April 7: Good Friday

The Rev. Joseph Peters-Mathews is the vicar of St. Hilda St. Patrick. The sermon for April 7, 2023 was preached in response to John 18:1-19:42 based on the manuscript below.

“My kingdom is not from this world. 

If my kingdom were from this world, 

my followers would be fighting 

to keep me from being handed over. 

But as it is, 

my kingdom is not from here…

You would have no power over me 

unless it had been given you from above.”

How quickly we all forget

this central claim of Jesus’ life

of Jesus’ authority.

John’s gospel begins by making it clear.

In the beginning was the Word,

and the Word was God,

and the Word was with God…

And the Word became flesh

and lived among us.

But Jesus, God’s Word,

the perfection of the idea and reality of God incarnate

is not from this world.

Nor are the machinations

by which God saves

all of creation.

Jesus this evening has raised Lazarus.

He’s predicted his own death.

He knows its coming.

Still he goes to pray

that it might happen another way.

That we might hear his message,

that those who’ve followed him

and heard him speaking clearly in the synagogues

will love one another.

But they don’t.

We don’t. 

Jesus is arrested

and has a conversation with Pilate,

not that he says much.

Pilate is not convinced

that there’s any reason

to put Jesus to death.

But the crowds that followed him

celebrated him on a donkey 

with palm branches in front of him,

the crowds that hailed him as the Son of David

the true King of Israel

were too much to handle. 

Jesus couldn’t get out of this.

He was too dangerous

to the structures of power

that existed and wielded without mercy.

So we’re here today,

remembering Jesus’ death

and perhaps venerating the Cross in a few moments.

We venerate the cross

our tongues sing the glorious battle

in the Cross of Christ we glory

not because it is a torture device.

Perhaps our understanding of salvation

is that Jesus died on the cross

to take away our sins,

but that doesn’t have to be our understanding

especially with the texts appointed today.
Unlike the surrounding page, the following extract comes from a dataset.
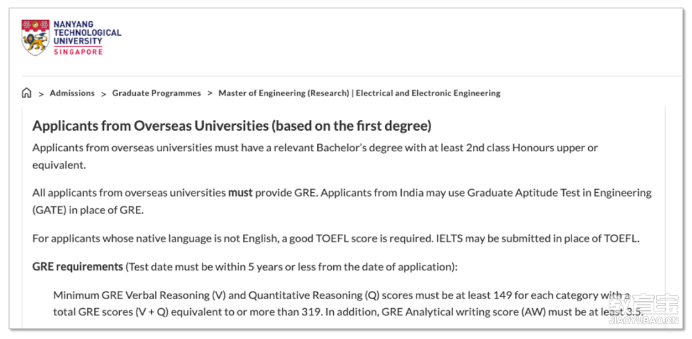Click the Applicants from Overseas Universities heading
Image resolution: width=692 pixels, height=339 pixels.
click(231, 126)
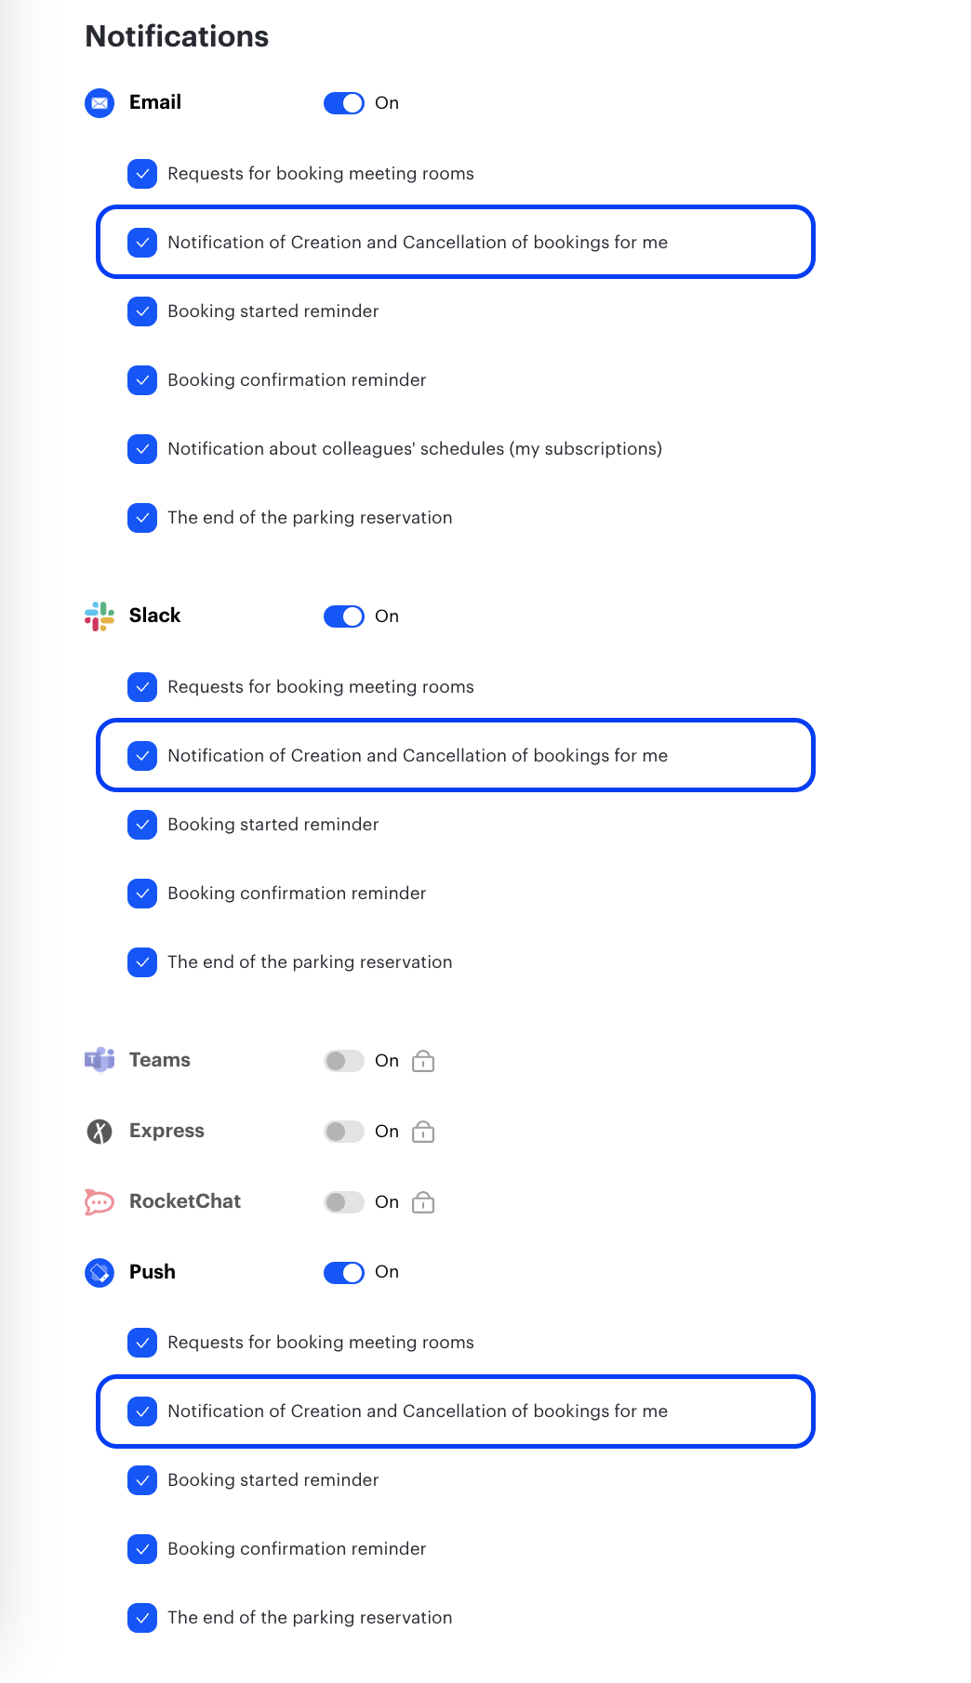
Task: Click the Microsoft Teams logo icon
Action: 100,1060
We glory in the Cross of Christ

because it is a symbol of God winning.

We glory in the Cross of Christ

because it’s a testament – 2000 years later –

that Jesus’ kingdom is not from this world. 

Crucifixion was an act of terror

meant to shut up dissidents

and scare their followers into silence.

It was a direction

to know your place and stay in it,

or this could happen to you too.

We glory in the Cross of Christ

because despite the empire’s best efforts

Jesus’ disciples weren’t scared off or shut down.

They were scared, to be sure,

but that fear was done away with. 

As we venerate the Cross

we’re venerating and worshiping

that God’s love conquers all.

Those who heard Jesus message

didn’t understand it or follow it

before bringing him to death.

Those who hear about Jesus’ death today

many of us

still don’t understand or follow it.

God has loved the world so much

that God came to live with us. 

God’s love and message of love were too much

for us to hear,

so we put God to death.

God’s love and message of love were too much

to be bound by death.

What we intended for evil

God used and transformed

for the good of the whole world.

“My kingdom is not from this world. 

If my kingdom were from this world, 

my followers would be fighting 

to keep me from being handed over. 

But as it is, 

my kingdom is not from here…

You would have no power over me 

unless it had been given you from above.”

The world into which we’re baptized,

the kingdom over which Christ rules

with the symbol of his death

being the symbol of his triumph

is not from this world.

It is from above.

It is there that we set our eyes

as we set our eyes on the cross.

In the cross of Christ we glory,

towering o’er the wrecks of time;

all the light of sacred story

gathers round its head sublime.

Bane and blessing, pain and pleasure,

by the cross are sanctified;

peace is there that knows no measure,

joys that through all time abide.

Look on the wood of the cross

on which was raised the savior of the world. Amen.